102) Tucker (age 52) and Elizabeth (age 48) are a married couple. Tucker is covered under a qualified retirement plan at his job and earned $90,000 in 2013. Elizabeth is employed as a lab technician and earned $30,000 but is not covered under a qualified retirement plan. They file a joint return; have interest and dividend income of $25,000. What is the maximum amount of tax deductible contributions may be made to a traditional IRA?
103) During 2013, Marcia, who is single and is covered under a pension plan at work, contributes $5,500 into a Roth IRA. If her AGI is $63,000, which of the following is true?
A) All of the contribution is deductible.
B) None of the contribution is deductible.
C) She must withdraw all of the contribution immediately since she is covered under a plan at work.
D) Only 60% of the contribution is deductible since her AGI exceeds $59,000 by $4,000 and her maximum contribution is phased out by 40%.
104) Feng, a single 40 year old lawyer, is covered by a qualified retirement at work. His salary is $109,000, and his total AGI is $121,000. The maximum contribution he can make to a Roth IRA is
105) Which of the following is true about future qualified distributions from a Roth IRA by a person who will be 65 years old at the time the distributions begin? Assume the individual opened the account before age 60.
A) The entire amount of the distributions will be tax-free.
B) Only the accumulated earnings will be tax-free.
C) Only the previous contributions will be tax-free.
D) The entire amount of the distribution will be taxable.
106) All of the following are true with regard to a Roth IRA except
A) contributions to Roth IRAs are subject to special modified AGI limitations that are higher than those for traditional IRAs.
B) contributions to Roth IRAs are never tax deductible.
C) contributions to Roth IRAs must cease after the owner has reached age 70 1/2.
D) contributions to existing Roth IRAs must be made by the due date of the return.

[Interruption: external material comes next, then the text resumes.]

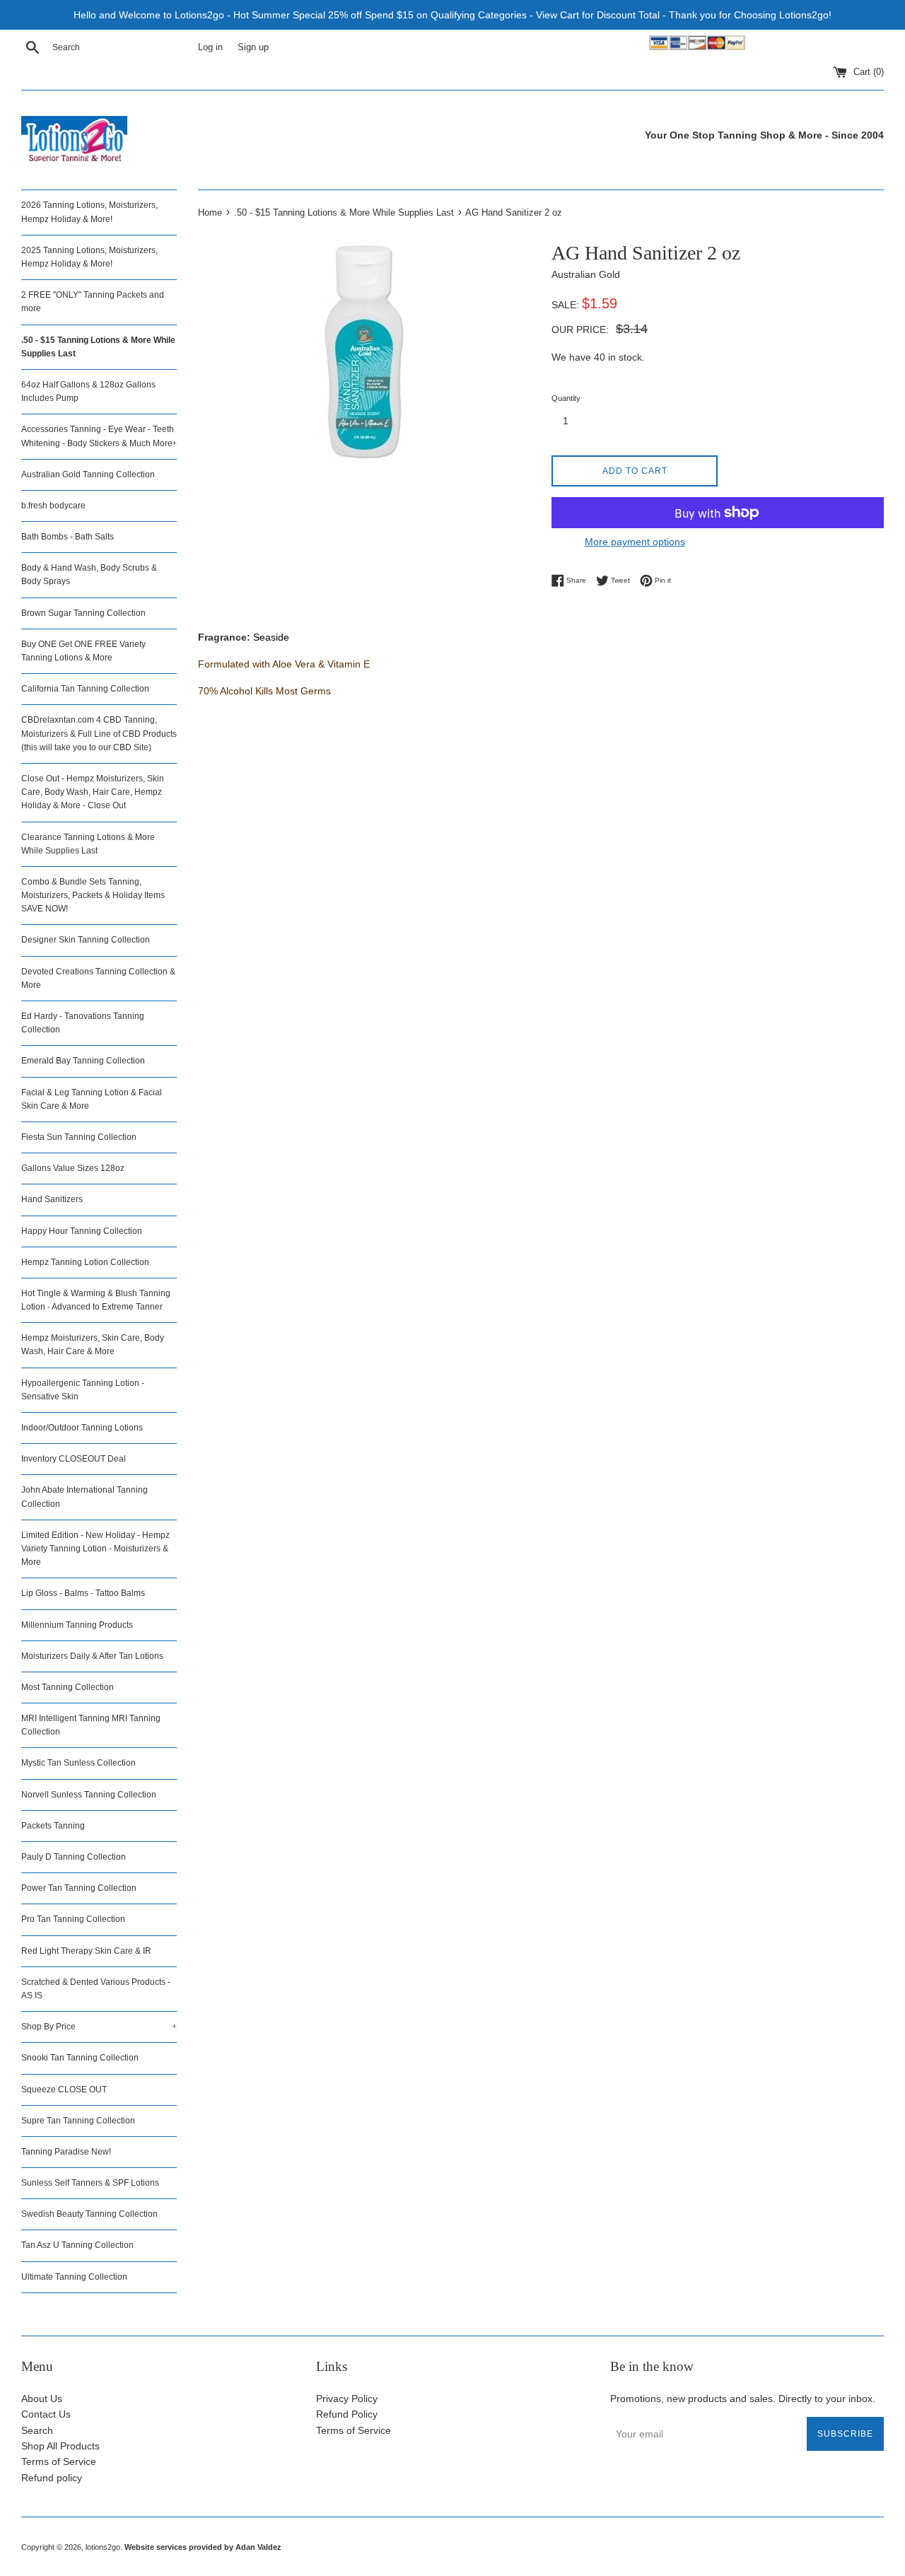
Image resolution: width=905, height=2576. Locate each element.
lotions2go (103, 2547)
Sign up (253, 47)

107) Which of the following statements regarding Coverdell Education Savings Accounts is incorrect, disregarding any AGI limits?
A) Distributions cannot be used for elementary and secondary education expenses.
B) Distributions to the beneficiary are not taxable as long as they are used for tuition, fees, room and board.
C) Contributions can be made until the beneficiary reaches 18.
D) Contributors can make nondeductible contributions of up to $2,000 for each beneficiary.
108) Which of the following statements regarding Health Savings Accounts is incorrect?
A) Taxpayers are allowed to deduct contributions to a health savings account for AGI.
B) All taxpayers are eligible to establish a health savings account.
C) Distributions from a health savings account are excluded from gross income if used to pay qualified medical expenses.
D) Health savings account contributions are limited to the lesser of 100% of annual deductible under high deductible health plan or $3,250 for taxpayers without family coverage.